Ankara’da saldırıya uğrayarak darp edilen Yeniçağ Gazetesi Ankara Temsilcisi Orhan Uğuroğlu köşe yazısında, “Özdağ’a, bana ve Hatipoğlu’na yönelik polis soruşturması kurnazlığı şunu açıkça gösteriyor; Soylu Bahçeli’ye minnet borcunu ödüyor” ifadesini kullandı.
Gelecek Partisi Genel Başkan Yardımcısı Selçuk Özdağ, Yeniçağ Gazetesi Ankara Temsilcisi Orhan Uğuroğlu, KRT TV programcısı Avukat Afşin Hatipoğlu Ankara’da saldırıya uğramışlardı. Uğuroğlu’na saldıranlar kısa sürede yakalanmış ancak hızla serbest bırakılmışlardı. Selçuk Özdağ’a saldıranların 3’ü ise olaydan 5 gün sonra yakalandı. Süleyman Soylu, organize Afşin Hatipoğlu’na saldırıyla ilgili “Afşin Hatipoğlu’na yapılan saldırı, kişisel husumetten kaynaklanmaktadır” demişti.
Orhan Uğuroğlu bugün Yeniçağ’daki köşesinde, saldırılarla ilgili polis soruşturması kurnazlığının, Soylu’nun Bahçeli’ye minnet borcunu ödediğini gösterdiğini ifade etti.

Görev: Haberde "Gelecek Partisi Genel" ile "gösterdiğini ifade etti." arasındaki kısmı, ikisi de dahil, yeniden yazın ve "kısa sürede" ifadesini "hemen" olarak değiştirin. Listeye bakmanıza gerek yok.

Ek malzeme:
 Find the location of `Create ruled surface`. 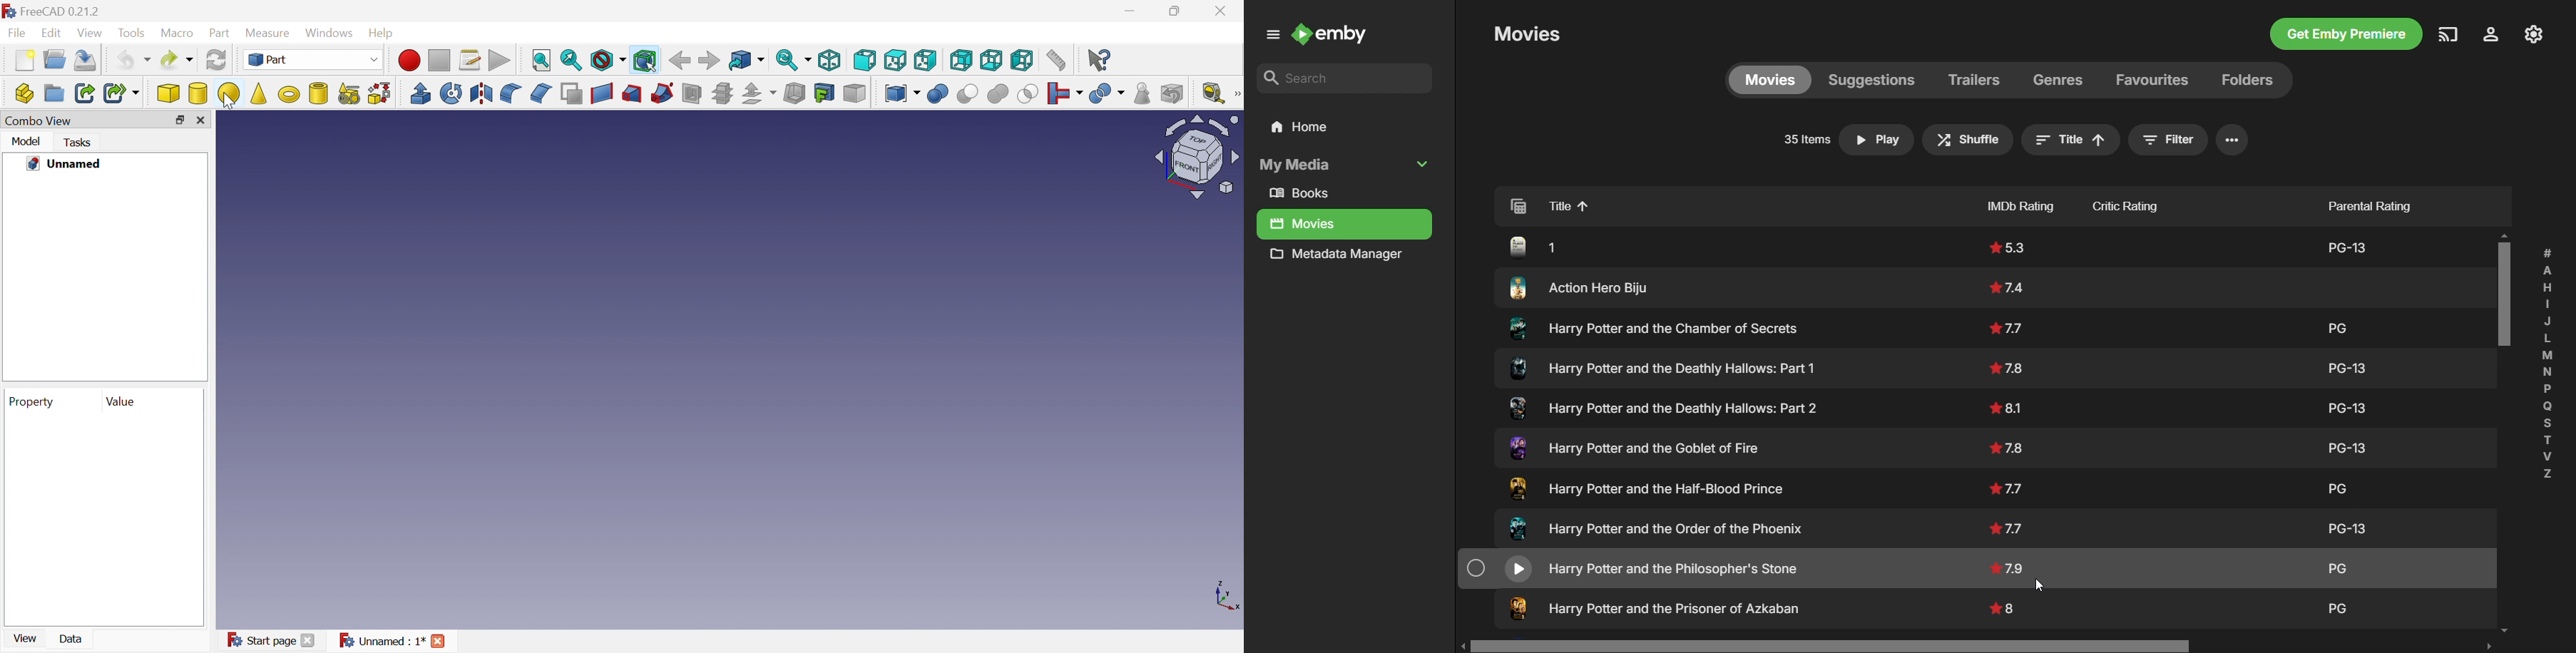

Create ruled surface is located at coordinates (601, 93).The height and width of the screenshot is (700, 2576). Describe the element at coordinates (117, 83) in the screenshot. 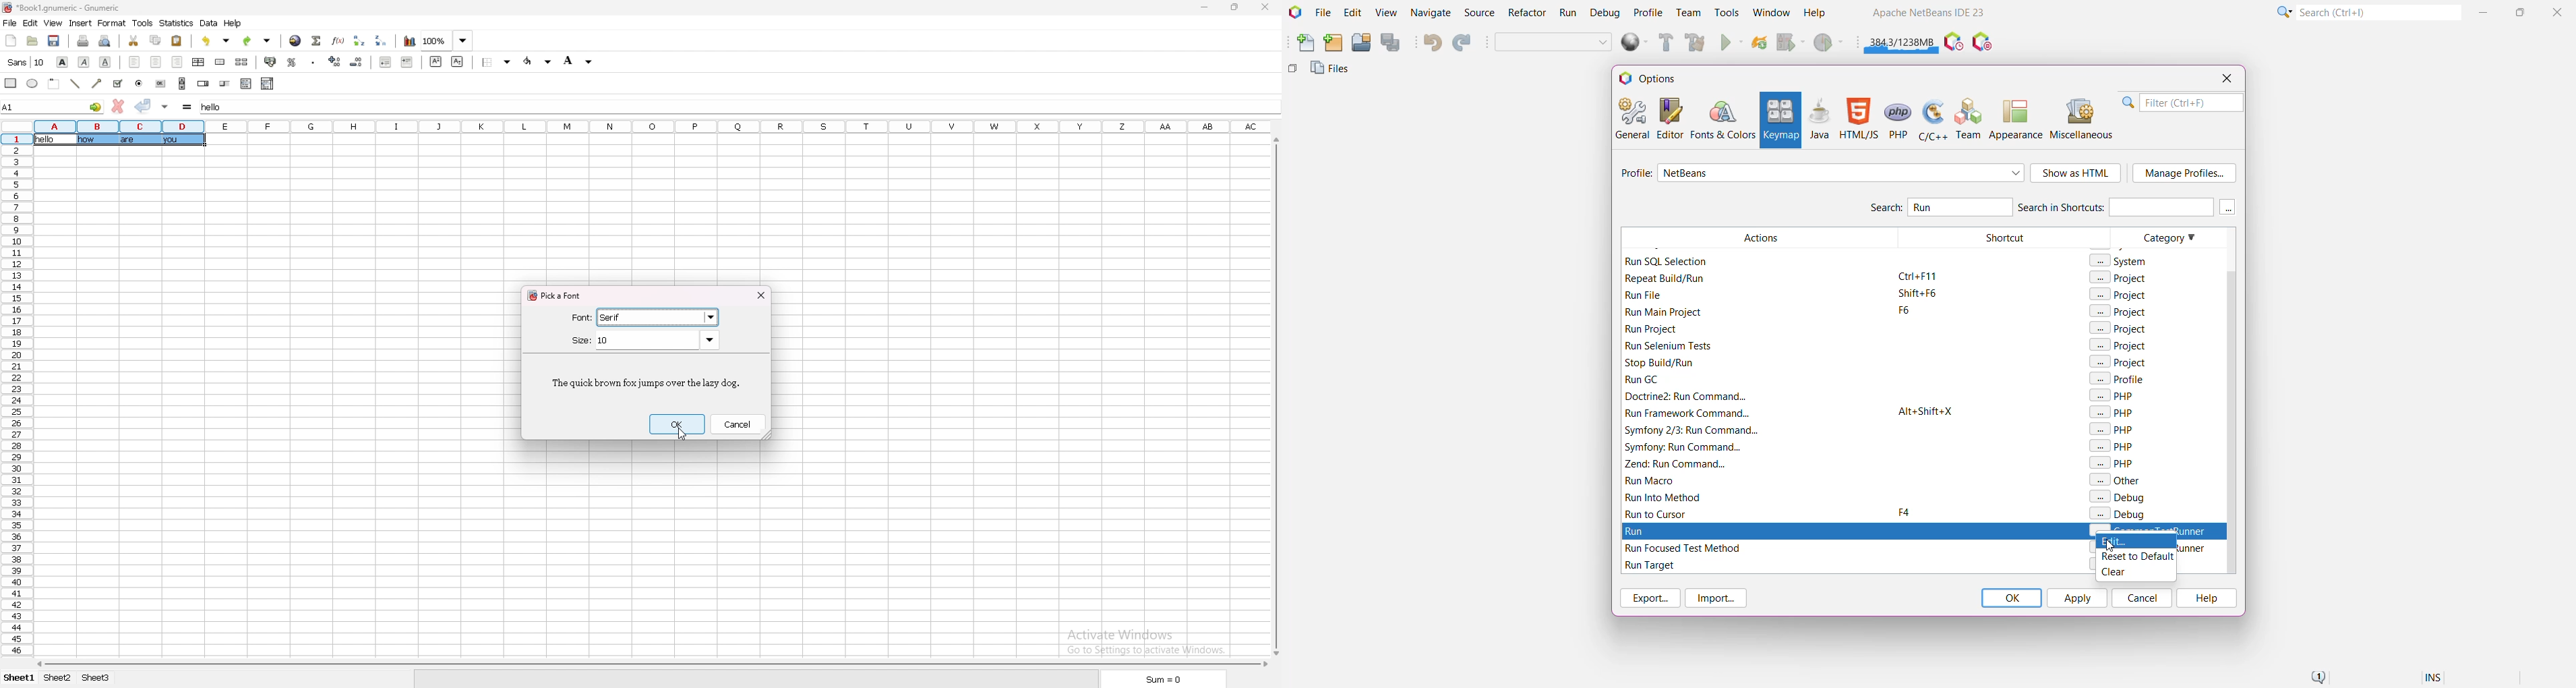

I see `tickbox` at that location.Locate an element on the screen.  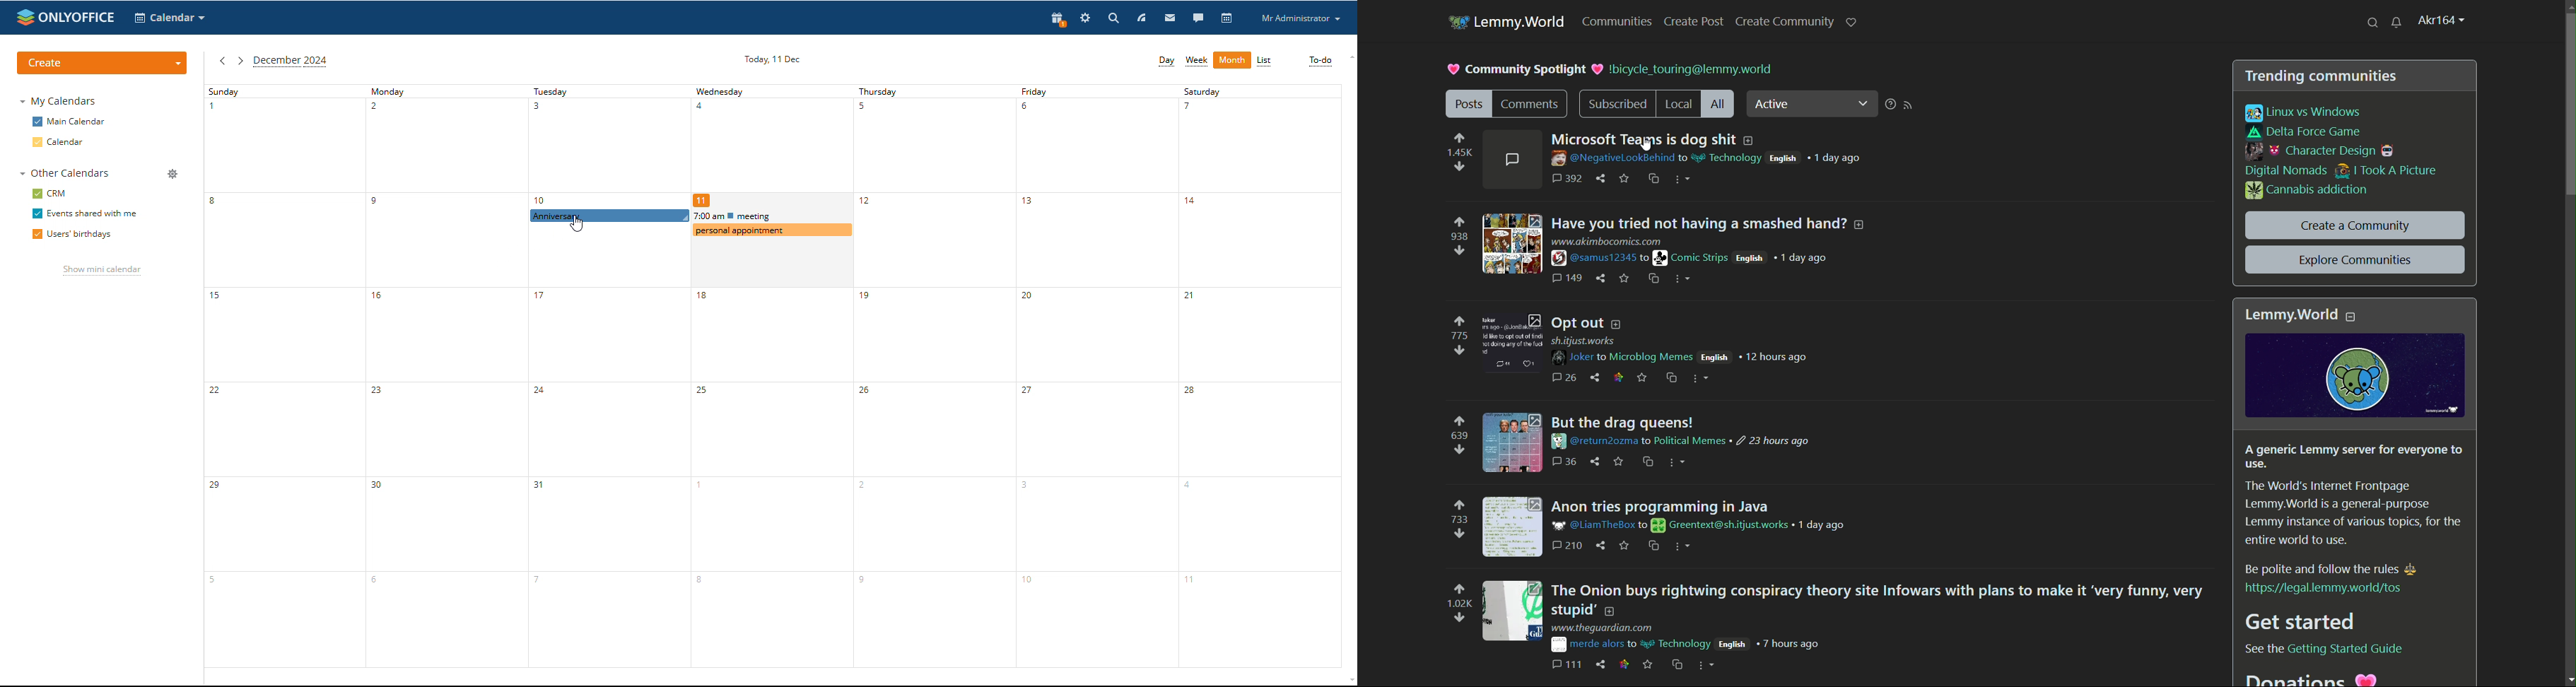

Cevap:
Gelecek Partisi Genel Başkan Yardımcısı Selçuk Özdağ, Yeniçağ Gazetesi Ankara Temsilcisi Orhan Uğuroğlu, KRT TV programcısı Avukat Afşin Hatipoğlu Ankara’da saldırıya uğramışlardı. Uğuroğlu’na saldıranlar hemen yakalanmış ancak hızla serbest bırakılmışlardı. Selçuk Özdağ’a saldıranların 3’ü ise olaydan 5 gün sonra yakalandı. Süleyman Soylu, organize Afşin Hatipoğlu’na saldırıyla ilgili “Afşin Hatipoğlu’na yapılan saldırı, kişisel husumetten kaynaklanmaktadır” demişti.
Orhan Uğuroğlu bugün Yeniçağ’daki köşesinde, saldırılarla ilgili polis soruşturması kurnazlığının, Soylu’nun Bahçeli’ye minnet borcunu ödediğini gösterdiğini ifade etti.